First, please note that PZ Myers is neither trained as a geneticist, nor is he an expert on hybridization. I myself have a masters and Ph.D. in genetics from one of the leading genetics departments in the country (the University of Georgia’s) and I’ve spent a lifetime investigating hybridization. According to Wikipedia, PZ Myers has a B.S. in biology and a Ph.D. in biology. The same article says that he studies zebra fish in connection with his research in the field of developmental evolutionary biology.

Uh, zebrafish? Vertebrate model system known for its utility as a tool for studying vertebrate genetics? I’ve also worked with Drosophila, and have been teaching genetics since the 1990s.
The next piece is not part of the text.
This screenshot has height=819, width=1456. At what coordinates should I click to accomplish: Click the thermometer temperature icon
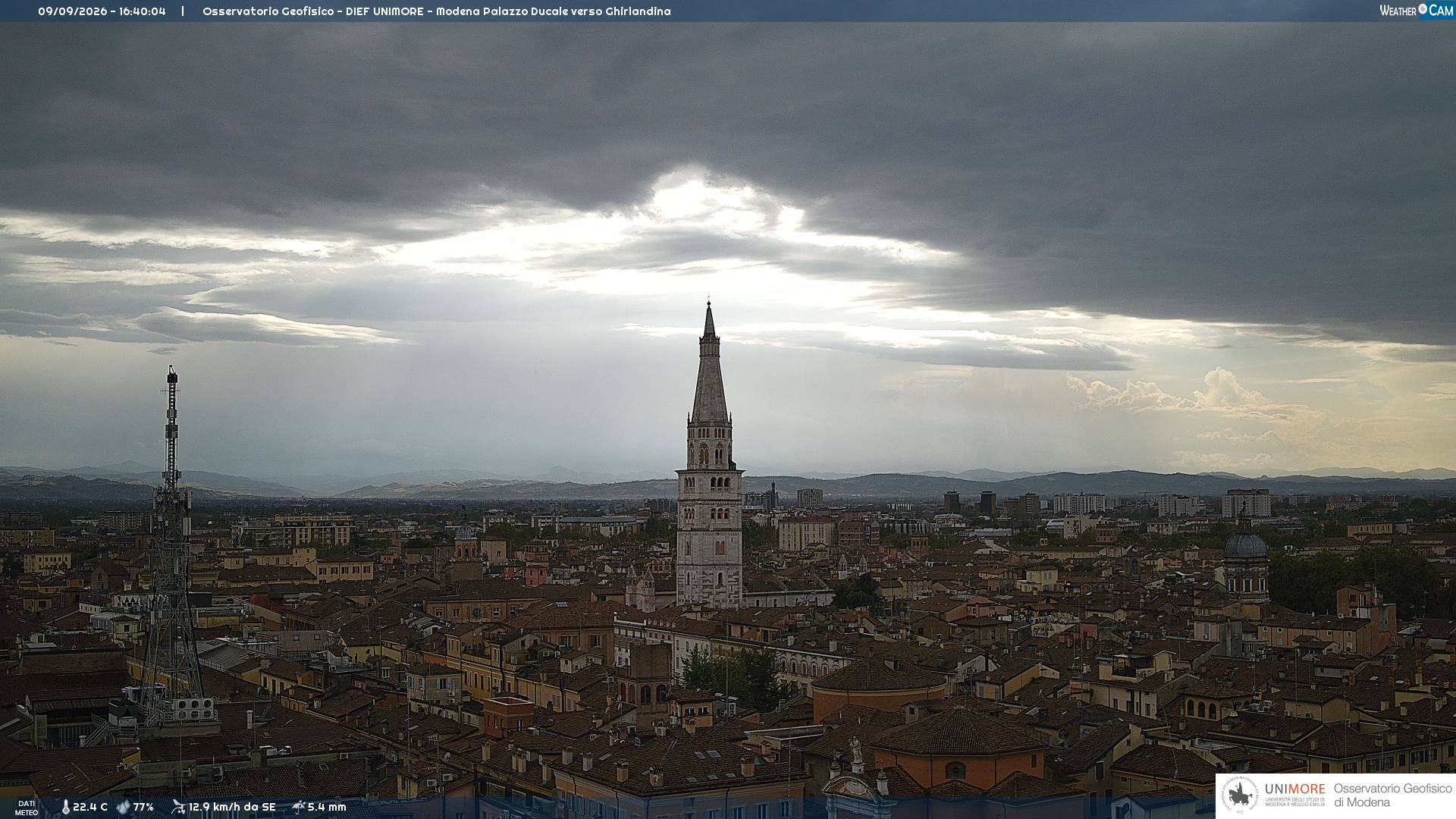(65, 807)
So, OK, let’s just say I know zilch about genetics. Doesn’t matter; my original criticisms still stand, and most importantly, his claim that two species separated by 80 million years of evolution can interbreed ought to be testable. If not by directly breeding humans and pigs, by tests with pigs and rhesus monkeys, or pigs and cats, or cats and dogs, or mice and honey badgers, or whatever off-the-wall combination you can think of. There are genetic barriers to hybridization, and this self-proclaimed expert in hybridization just waves them away.
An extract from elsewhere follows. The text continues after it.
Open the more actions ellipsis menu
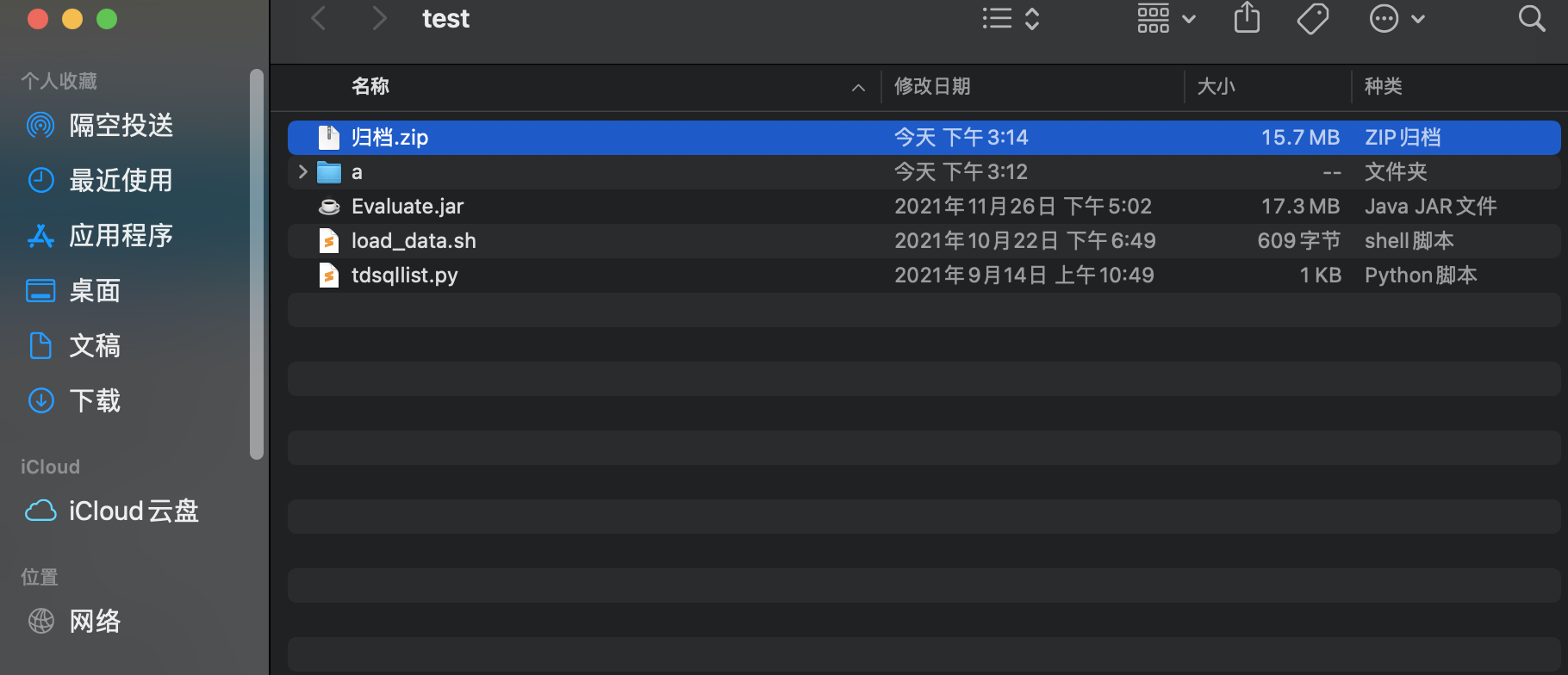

Do the experiments. Show me that we’re all wrong about the ability of distant species to interbreed.

He then starts going through the strange list of attributes that he claims supports his hybridization theory: cancer incidence, for instance.

In short, then, I claimed that cancer is rare in non-human primates and experts in the field do in fact say that cancer is rare in non-human primates. Why, then, does PZ Myers complain? Isn’t it he who’s being false?

I didn’t say it was false: I even include the low incidence of melanoma in a list of differences between us and apes. I said it was non-unique and irrelevant. Cancer rates are lower in non-human primates than in us because cancer is a disease of aging. It’s also to a degree a consequence of exposure to human-created carcinogenic agents. And that cancer is rare in other primates is not evidence that we are descended from pigs, which also have lower rates of cancer.

Likewise, in connection with female orgasm, I quote Desmond Morris, a well-known zoologist and ethologist, as follows “female orgasm in our species is unique amongst primates…If there is anything that could be called an orgasm [in nonhuman primates], it is a trivial response when compared with that of the female of our own species.” So again, I’ve attributed the claim to a competent expert. So why does Myers say that I’ve listed these two traits “falsely”? Indeed, it seems that his own claim about my falseness is false.

Again, I said it was irrelevant. I’m not particularly impressed with Morris, whose reputation rests on being a prolific pop-biologist, and I don’t know why McCarthy should be, either — he got his degree with research on sticklebacks, a mere fish with no possible connection to genetics.

Orgasms are not unique to humans. Even if they were, it’s a non sequitur — that observation wouldn’t be evidence for pig hybridization.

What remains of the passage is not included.